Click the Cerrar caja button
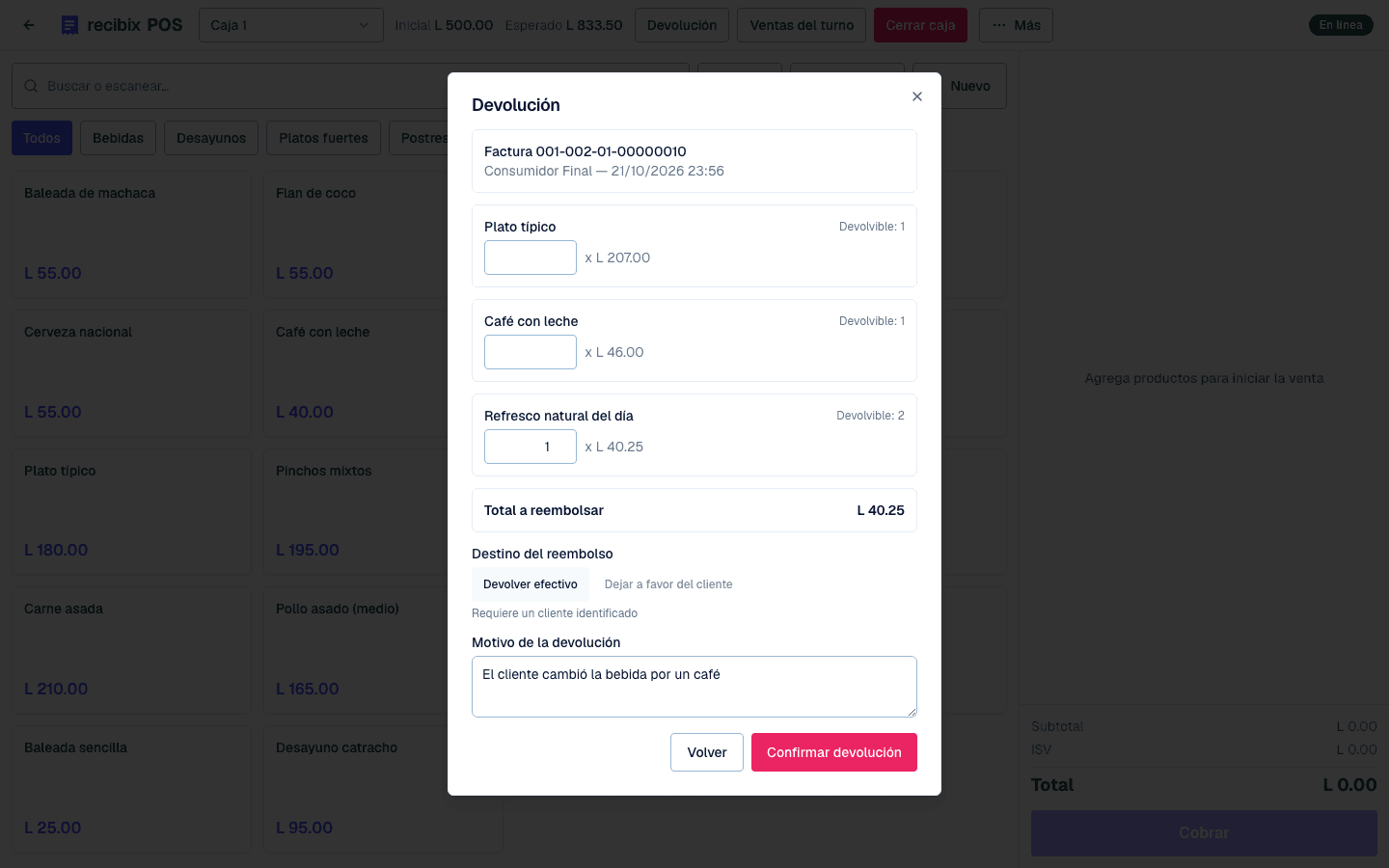 tap(920, 25)
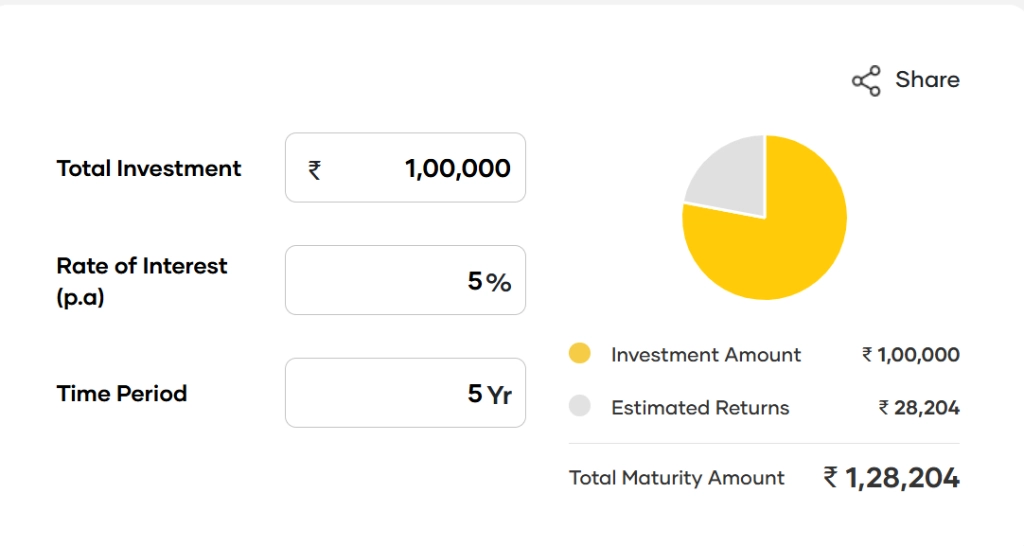
Task: Click the share icon
Action: [x=866, y=81]
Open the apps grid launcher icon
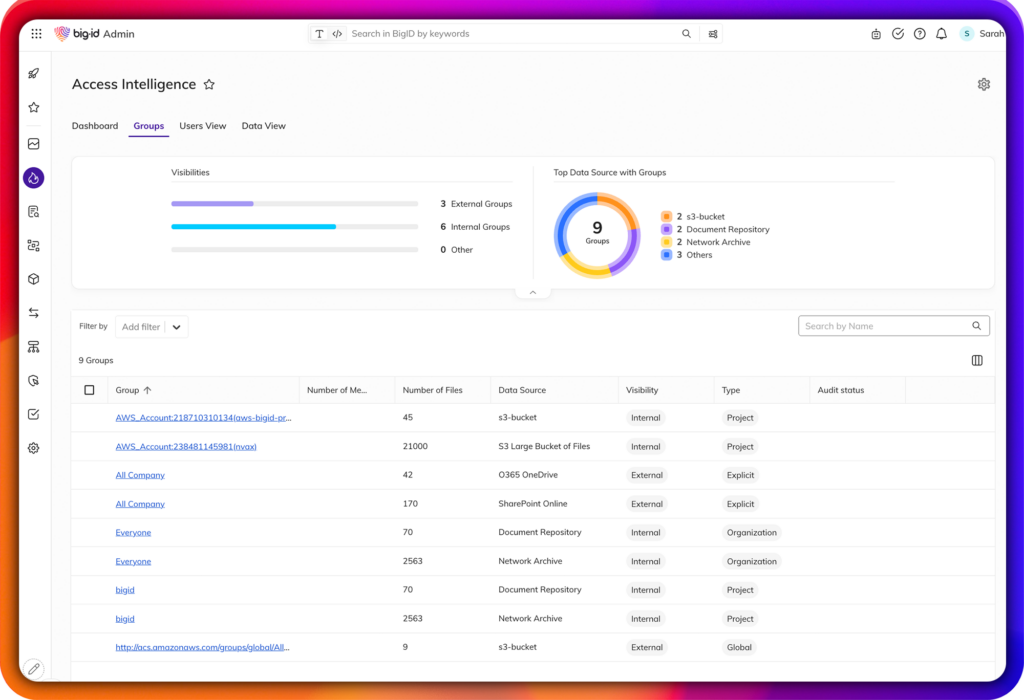1024x700 pixels. (36, 34)
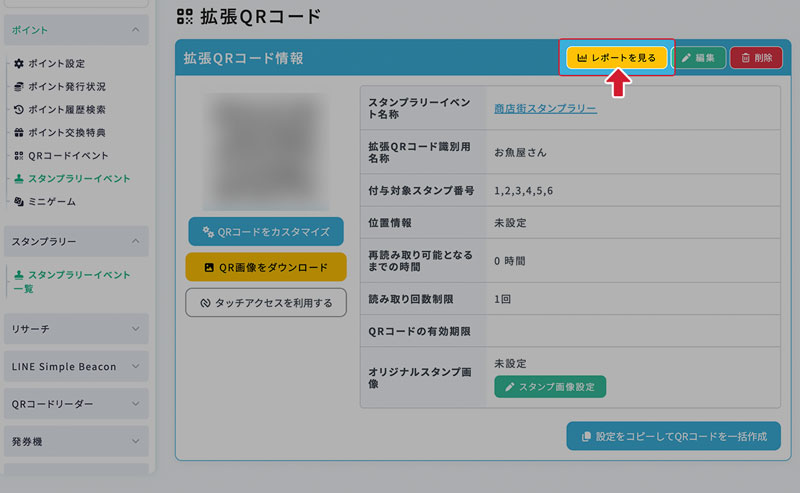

-- REQUIRED ACTION --
All entries need repeating exactly, but without the pictures.

-- RESULT --
Click the Cerrar caja button
 tap(920, 25)
Task: Click the share icon
Action: [x=866, y=81]
Open the apps grid launcher icon
1024x700 pixels. (36, 34)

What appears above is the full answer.